1.4 Is there a tolerable oral antibiotic available (taste or frequency of dosing)? Rather than offering large volumes of suspensions, has pill swallowing training been offered?
1.5 Is the patient expected to adequately adhere to oral treatment?
If ‘no’ to any of those questions, continue IV and reassess patient in 24 hours.
If ‘yes’ to all of those questions, continue through decision aid.
Note 1. Oral bioavailability: amoxicillin 70%, azithromycin 60 to 90%, cefalexin 95%, ciprofloxacin 70 to 80%, clarithromycin 50 to 55%, clindamycin more than 90%, co-amoxiclav 70%, flucloxacillin 80%, fluconazole more than 90%, linezolid 100%, metronidazole 90 to 95%, rifampicin 90 to 95% (6)
2. Clinical signs and symptoms
2.1 Are the patient’s clinical signs and symptoms of infection improving?

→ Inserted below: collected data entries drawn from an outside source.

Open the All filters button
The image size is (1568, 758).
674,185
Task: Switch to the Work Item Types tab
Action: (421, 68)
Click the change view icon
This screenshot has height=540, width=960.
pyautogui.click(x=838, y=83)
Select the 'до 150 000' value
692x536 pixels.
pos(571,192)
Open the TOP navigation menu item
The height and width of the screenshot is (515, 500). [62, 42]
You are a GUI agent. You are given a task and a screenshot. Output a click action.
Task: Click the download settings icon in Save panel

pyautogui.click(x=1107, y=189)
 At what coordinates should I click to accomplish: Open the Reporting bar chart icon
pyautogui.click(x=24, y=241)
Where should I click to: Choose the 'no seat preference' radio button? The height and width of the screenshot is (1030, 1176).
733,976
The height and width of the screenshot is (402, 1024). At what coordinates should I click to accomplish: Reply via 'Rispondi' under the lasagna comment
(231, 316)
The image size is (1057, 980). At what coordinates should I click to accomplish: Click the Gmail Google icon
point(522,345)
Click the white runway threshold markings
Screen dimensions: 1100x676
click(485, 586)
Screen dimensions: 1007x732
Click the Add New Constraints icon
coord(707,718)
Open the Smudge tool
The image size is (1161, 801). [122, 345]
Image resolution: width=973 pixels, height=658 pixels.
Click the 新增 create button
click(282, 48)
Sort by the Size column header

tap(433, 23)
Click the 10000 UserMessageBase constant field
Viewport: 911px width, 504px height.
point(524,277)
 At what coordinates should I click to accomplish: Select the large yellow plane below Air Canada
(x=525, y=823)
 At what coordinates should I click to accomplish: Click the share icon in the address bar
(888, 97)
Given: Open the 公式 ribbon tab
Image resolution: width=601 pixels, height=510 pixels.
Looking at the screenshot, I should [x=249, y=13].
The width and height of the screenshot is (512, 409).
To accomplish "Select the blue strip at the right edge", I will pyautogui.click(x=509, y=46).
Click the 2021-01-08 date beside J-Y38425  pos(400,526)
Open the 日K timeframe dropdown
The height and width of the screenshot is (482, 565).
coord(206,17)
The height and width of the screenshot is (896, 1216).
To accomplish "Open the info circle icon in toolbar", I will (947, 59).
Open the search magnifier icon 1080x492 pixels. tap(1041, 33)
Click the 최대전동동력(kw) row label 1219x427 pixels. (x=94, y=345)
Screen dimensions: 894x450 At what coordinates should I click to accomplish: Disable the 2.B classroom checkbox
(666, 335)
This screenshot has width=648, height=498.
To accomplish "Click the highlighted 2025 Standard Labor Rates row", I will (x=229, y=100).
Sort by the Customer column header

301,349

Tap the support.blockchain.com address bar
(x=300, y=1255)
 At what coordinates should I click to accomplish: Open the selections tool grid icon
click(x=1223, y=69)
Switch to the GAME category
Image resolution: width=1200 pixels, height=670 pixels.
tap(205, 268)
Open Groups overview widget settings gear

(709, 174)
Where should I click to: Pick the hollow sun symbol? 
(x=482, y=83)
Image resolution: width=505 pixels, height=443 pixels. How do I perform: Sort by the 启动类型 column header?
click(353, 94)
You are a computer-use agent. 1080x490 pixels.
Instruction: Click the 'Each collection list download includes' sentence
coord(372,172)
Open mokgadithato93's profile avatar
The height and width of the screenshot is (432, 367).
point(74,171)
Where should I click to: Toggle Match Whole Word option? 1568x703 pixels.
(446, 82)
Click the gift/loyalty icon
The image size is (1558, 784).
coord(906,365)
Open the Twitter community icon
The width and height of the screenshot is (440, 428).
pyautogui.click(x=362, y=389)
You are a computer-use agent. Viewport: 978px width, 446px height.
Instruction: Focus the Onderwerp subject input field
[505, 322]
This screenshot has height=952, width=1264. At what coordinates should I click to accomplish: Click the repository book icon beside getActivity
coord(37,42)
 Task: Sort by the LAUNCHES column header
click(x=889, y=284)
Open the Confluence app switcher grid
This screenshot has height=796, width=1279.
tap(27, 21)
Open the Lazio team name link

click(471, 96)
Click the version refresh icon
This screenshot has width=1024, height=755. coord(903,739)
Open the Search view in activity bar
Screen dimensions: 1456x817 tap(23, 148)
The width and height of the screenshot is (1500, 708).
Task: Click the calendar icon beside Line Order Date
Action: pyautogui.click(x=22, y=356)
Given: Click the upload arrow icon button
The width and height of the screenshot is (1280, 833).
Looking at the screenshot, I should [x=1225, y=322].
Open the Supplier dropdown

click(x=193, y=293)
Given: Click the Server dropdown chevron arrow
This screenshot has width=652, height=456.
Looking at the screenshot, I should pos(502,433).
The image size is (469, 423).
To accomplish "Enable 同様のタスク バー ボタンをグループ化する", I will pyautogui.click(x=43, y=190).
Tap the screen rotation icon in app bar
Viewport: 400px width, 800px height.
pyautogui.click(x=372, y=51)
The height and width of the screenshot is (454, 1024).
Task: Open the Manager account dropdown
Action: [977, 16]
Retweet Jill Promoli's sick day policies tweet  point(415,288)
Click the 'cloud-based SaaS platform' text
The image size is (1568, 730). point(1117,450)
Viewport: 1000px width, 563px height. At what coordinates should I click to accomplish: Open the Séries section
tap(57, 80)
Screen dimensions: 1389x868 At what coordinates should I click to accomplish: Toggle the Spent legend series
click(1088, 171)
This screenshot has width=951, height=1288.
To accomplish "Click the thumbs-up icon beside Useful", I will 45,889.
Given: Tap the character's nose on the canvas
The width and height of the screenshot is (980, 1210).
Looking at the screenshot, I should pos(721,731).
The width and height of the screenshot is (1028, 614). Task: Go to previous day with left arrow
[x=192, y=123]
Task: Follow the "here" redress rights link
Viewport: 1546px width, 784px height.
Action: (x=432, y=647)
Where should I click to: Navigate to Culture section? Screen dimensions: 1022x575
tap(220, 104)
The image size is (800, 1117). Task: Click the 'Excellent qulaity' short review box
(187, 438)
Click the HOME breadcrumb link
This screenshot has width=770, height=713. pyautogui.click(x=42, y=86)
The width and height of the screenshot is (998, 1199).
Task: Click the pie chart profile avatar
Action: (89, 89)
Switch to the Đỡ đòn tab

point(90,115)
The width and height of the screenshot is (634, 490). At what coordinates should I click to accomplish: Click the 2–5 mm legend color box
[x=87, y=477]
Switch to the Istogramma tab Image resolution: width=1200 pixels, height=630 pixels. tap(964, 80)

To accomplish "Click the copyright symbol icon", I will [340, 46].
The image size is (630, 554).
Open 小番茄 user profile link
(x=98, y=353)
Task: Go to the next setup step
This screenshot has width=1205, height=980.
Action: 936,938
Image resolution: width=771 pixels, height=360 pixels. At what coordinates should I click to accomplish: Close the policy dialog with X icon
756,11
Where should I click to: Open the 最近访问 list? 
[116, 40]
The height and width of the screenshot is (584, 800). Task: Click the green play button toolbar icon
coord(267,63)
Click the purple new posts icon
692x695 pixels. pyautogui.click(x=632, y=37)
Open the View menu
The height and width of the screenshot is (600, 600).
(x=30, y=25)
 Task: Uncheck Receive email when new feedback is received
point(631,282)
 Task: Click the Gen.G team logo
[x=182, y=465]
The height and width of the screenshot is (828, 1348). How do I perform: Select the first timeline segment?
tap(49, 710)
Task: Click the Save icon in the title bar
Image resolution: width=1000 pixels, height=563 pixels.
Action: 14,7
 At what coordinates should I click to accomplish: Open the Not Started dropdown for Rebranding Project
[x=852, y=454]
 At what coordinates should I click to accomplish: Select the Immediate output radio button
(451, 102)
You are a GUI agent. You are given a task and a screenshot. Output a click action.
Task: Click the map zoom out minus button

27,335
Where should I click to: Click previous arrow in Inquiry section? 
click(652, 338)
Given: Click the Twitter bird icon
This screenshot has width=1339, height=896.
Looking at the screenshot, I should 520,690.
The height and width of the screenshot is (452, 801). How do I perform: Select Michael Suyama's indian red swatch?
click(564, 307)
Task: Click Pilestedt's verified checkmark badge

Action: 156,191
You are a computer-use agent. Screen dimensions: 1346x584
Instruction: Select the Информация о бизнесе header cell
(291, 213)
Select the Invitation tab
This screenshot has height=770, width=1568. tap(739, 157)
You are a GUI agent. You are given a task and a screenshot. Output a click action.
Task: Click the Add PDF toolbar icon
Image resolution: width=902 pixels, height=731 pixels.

2.1 Is the patient’s Early Warning Score (EWS) decreasing?
2.3 Has the patient’s temperature been between 36 and 38°C for the past 24 hours?
If ‘no’ to any of those questions, continue IV and reassess patient in 24 hours.
If ‘yes’ to all of those questions, continue through decision aid.
3. Infection markers (if available)
3.1 Is the patient’s white cell count (WCC) trending towards the normal range?
3.2 Is the patient’s C-reactive protein (CRP) decreasing?
If ‘no’ to either of those questions, continue IV and reassess patient in 24 hours.
If ‘yes’ to both those questions, prompt or assess for switch.
To note: These infection markers could also indicate inflammation or be affected by, for example, steroid treatment. ‘Prompt for switch’ or ‘Assess for switch’ may still be considered if the CRP or WCC are not falling or have not been repeated in a child that is improving clinically.
Prompt for switch and document rationale
Nursing or pharmacy teams to prompt prescriber or infection specialist to consider IV to oral switch.
Assess for switch and document rationale
Paediatric team or infection specialist to consider IV to oral switch. Identify whether a suitable oral switch option is available, considering, for example, microbiology results, oral bioavailability, any clinically significant drug interactions, patient allergies or contra-indications.
At the bottom of the decision aid, there is space for the user to write:
- intravenous antimicrobial initiation date, time, name of assessor
- IVOS first assessment (daily thereafter) – date, time, name of assessor
- IVOS – date, time, name of assessor
References
- Goff DA, Bauer KA, Reed EE and others. ‘Is the “low-hanging fruit” worth picking for antimicrobial stewardship programs?’ Clinical Infectious Diseases 2012: volume 55, issue 4, pages 587-592
- UK Health Security Agency. ‘Start Smart – Then Focus: Antimicrobial stewardship toolkit for English hospitals’ 2015 (viewed March 2024)
- McMullan, BJ, Andresen, D, Blyth, CC and others. ANZPID-ASAP group. ‘Antibiotic duration and timing of the switch from intravenous to oral route for bacterial infections in children: systematic review and guidelines’ Lancet Infectious Diseases 2016: volume 16, issue 8, pages e139-e152
- Nguyen AD, Mai-Phan TA, Tran MH and others. ‘The effect of early switching from intravenous to oral antibiotic therapy: a randomized controlled trial’ Journal of Pharmacy and Pharmacognosy Research 2021: volume 9, issue 5, pages 695-703
- Schuts EC, Hulscher M, Mouton JW and others. ‘Current evidence on hospital antimicrobial stewardship objectives: a systematic review and meta-analysis’ Lancet Infectious Diseases 2016: volume 16, issue 7, pages 847-856
- Electronic medicines compendium (viewed April 2024)
Additional resources
BSAC Paediatric Pathways and UK-PAS Antimicrobial Paediatric Summary
This accessible form is Version 1, dated July 2024.